(Stored data entries)
_ _ _ _ _ _ _

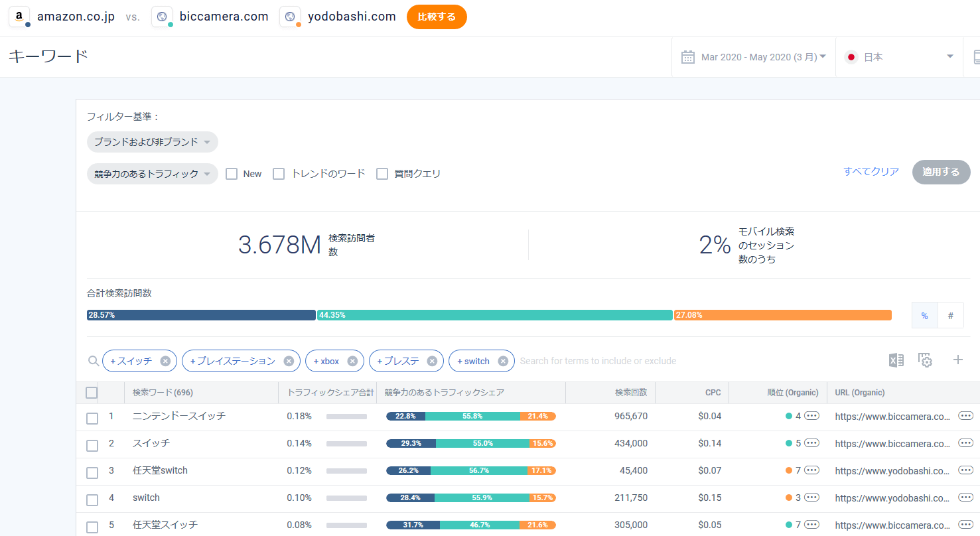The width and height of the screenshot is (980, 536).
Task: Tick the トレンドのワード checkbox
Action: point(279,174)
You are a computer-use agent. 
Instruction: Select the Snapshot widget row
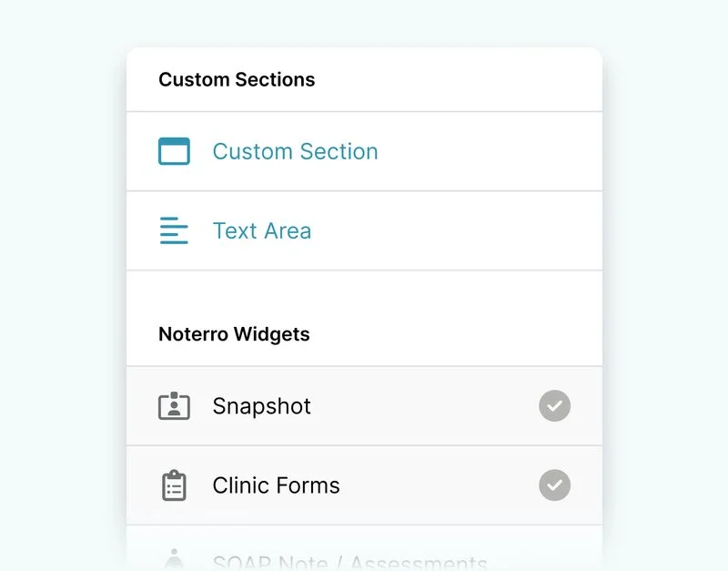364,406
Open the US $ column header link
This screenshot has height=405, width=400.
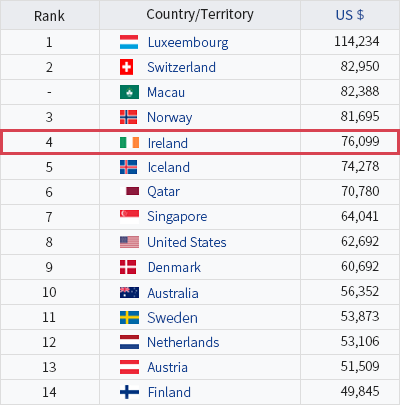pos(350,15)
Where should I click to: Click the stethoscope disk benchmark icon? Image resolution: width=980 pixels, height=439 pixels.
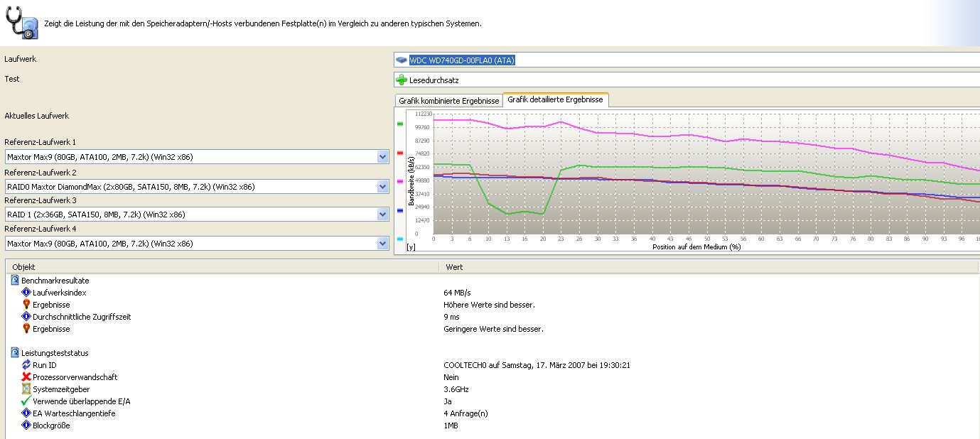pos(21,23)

_ _ _ _ _ _ _

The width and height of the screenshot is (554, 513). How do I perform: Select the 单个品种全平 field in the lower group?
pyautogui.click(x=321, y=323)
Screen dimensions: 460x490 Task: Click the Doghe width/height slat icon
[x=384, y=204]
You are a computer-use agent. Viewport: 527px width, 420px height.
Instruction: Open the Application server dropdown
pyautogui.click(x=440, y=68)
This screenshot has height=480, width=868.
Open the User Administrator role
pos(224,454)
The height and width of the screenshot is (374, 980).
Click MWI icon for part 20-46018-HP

_ _ _ _ _ _ _

> _PROBLEM REQUIREMENTS_
Looking at the records above, return exactly the lines from the line with "Screen dimensions: 460x490" to the line with "Click MWI icon for part 20-46018-HP", both ends included.

> _RESPONSE BELOW_
Screen dimensions: 460x490 Task: Click the Doghe width/height slat icon
[x=384, y=204]
You are a computer-use agent. Viewport: 527px width, 420px height.
Instruction: Open the Application server dropdown
pyautogui.click(x=440, y=68)
This screenshot has height=480, width=868.
Open the User Administrator role
pos(224,454)
The height and width of the screenshot is (374, 980).
Click MWI icon for part 20-46018-HP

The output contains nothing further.